They’re usually translated into English as “transcendental studies”, but the original title is Études d'exécution transcendante, which may be more correctly rendered as “studies for superlative execution”, ie with the adjective “transcendental” applying to the execution, not to the studies themselves. And even that can be interpreted in several ways; that you need superlative execution to play them, but also with the implication that you can acquire such technique by mastering these études.

And the way that Liszt writes for the keyboard in these études is transcendent in the sense of exploring hitherto unknown territory, both in terms of dynamics and in the way he physically pushes the extremes of the keyboard: several of the études have variants that were only to be played if the pianist possessed an extended keyboard, one similar to the modern-sized one but which was not standard at that time. The version which we tend to play is the third revision of the études; the very first version goes back to Liszt’s teenage years. In terms of textures and execution they are worlds apart, but what I found quite touching is that the actual ideas and most of the melodic material are already present in the version he wrote at about 15 or 16. This also shows you the immense leap which he took in his own mastery of the keyboard.

You allude in your sleeve-notes to the mania that gripped listeners during Liszt’s famous recital tours. What do you think allowed him to make such an unprecedented psychological impact on audiences?

He understood image-building very well. I think he cut a striking figure and was very much aware of that, cultivating a certain image with the long black coat and so forth: from what we see in pictures he was slim and had long hair, though of course we can only know this second-hand. He also essentially invented the concept of the solo recital, with a programme consisting of nothing but Liszt. Before this, concerts were a mixed affair, often including isolated movements from orchestral works and maybe a handful of operatic arias. Liszt was the first to move to the idea of an entire evening of piano music, and at the time people didn’t even understand what the word “recital” meant – some would ask what exactly was being recited!

The accounts we have of his recitals are interesting; he would come to the piano and play a few pieces, then walk among the audience and speak to them before playing some fantasias on popular operas, which were one of the core parts of his repertoire (he wrote over 70). I imagine that his playing possessed the same kind of electricity which I think Sviatoslav Richter had in his concerts: people who attended have said that there was something that was impossible to put into words, and a tangible feeling of something happening in the hall when Richter was playing. There was even a film made about Liszt in the Soviet Union, with Richter playing Liszt, so there’s that additional connection.

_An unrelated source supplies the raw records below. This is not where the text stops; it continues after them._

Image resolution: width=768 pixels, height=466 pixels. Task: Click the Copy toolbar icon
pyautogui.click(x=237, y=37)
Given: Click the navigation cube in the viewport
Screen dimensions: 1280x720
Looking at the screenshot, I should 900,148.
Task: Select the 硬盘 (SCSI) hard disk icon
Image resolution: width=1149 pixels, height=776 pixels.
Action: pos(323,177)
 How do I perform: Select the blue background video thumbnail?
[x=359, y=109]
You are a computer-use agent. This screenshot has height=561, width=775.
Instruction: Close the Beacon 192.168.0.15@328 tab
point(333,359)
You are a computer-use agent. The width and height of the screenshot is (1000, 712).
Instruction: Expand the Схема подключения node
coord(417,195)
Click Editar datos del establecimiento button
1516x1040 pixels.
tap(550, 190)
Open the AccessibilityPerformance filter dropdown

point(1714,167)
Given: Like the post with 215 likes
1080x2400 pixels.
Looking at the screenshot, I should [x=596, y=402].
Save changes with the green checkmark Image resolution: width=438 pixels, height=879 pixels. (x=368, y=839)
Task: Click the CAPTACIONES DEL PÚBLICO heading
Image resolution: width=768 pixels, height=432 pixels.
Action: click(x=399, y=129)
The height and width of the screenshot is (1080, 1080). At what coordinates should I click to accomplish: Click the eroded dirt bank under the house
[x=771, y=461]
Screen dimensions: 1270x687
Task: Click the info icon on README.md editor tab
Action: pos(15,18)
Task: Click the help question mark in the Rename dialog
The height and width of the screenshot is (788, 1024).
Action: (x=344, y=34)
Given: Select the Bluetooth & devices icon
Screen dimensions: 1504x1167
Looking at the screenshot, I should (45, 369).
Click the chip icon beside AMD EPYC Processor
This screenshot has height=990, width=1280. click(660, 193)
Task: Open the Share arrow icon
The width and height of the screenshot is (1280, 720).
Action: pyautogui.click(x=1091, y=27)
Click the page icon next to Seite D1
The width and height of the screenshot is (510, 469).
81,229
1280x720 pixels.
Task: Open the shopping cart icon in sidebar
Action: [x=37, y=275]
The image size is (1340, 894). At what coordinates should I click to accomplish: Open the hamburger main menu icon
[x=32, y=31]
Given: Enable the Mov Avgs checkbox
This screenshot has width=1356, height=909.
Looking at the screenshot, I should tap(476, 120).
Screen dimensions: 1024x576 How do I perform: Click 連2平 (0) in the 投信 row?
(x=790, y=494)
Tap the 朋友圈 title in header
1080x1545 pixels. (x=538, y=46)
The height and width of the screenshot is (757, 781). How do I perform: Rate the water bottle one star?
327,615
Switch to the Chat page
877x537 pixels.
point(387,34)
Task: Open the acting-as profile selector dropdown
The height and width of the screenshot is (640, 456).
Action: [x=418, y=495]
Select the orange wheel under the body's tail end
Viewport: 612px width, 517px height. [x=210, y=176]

Some writers, yourself included, see Liszt as unifying the “technical” and the “musical” sides of the coin in these études, with virtuosity put at the service of expression rather than just used to strengthen technique. Would you say Liszt was the first composer to do this, or merely the most prominent?

He certainly wasn’t the first in absolute terms - Beethoven did this to perhaps a higher degree in terms of the horizons he opened. But it’s interesting to consider Liszt in the context of other nineteenth-century piano virtuosi like Tausig, Moscheles and Thalberg: their music itself didn’t survive the test of time and they didn't leave any recordings, so after their legends faded not much was left. If you look at pieces by them, they’re extremely brilliant (like Liszt, they’d generally only play their own works and arrangements), but they very rarely seem to have much in terms of actual content beyond the dazzle.

For me, Liszt’s greatest compositional achievement is the B minor Sonata, where he managed to reach a point where the technical element isn’t perceived at all: it’s completely inside the music, serving the greater musical aim. This was certainly the goal in the études as well, but the technical element is very present and tangible, and he doesn’t really ever allow the listener to forget it. In a way it was almost a summary of everything he knew about composition for the keyboard.

The era of the virtuoso star composer-performer has left a legacy of audience-pleasing works, but nothing equivalent exists today. What do you think caused the curtain to come down on this incredible period in musical history?

I’ve often wondered about this myself. If we think of the twentieth century, then probably the greatest composer-performer was Rachmaninov; Prokofiev and Shostakovich were certainly good pianists (as attested in numerous recordings), but not on the same level. Of course, in the opera world the split between composers and performers was always there. Take Donizetti, Bellini, Verdi and so on – none of them performed in their operas, they were just writing them.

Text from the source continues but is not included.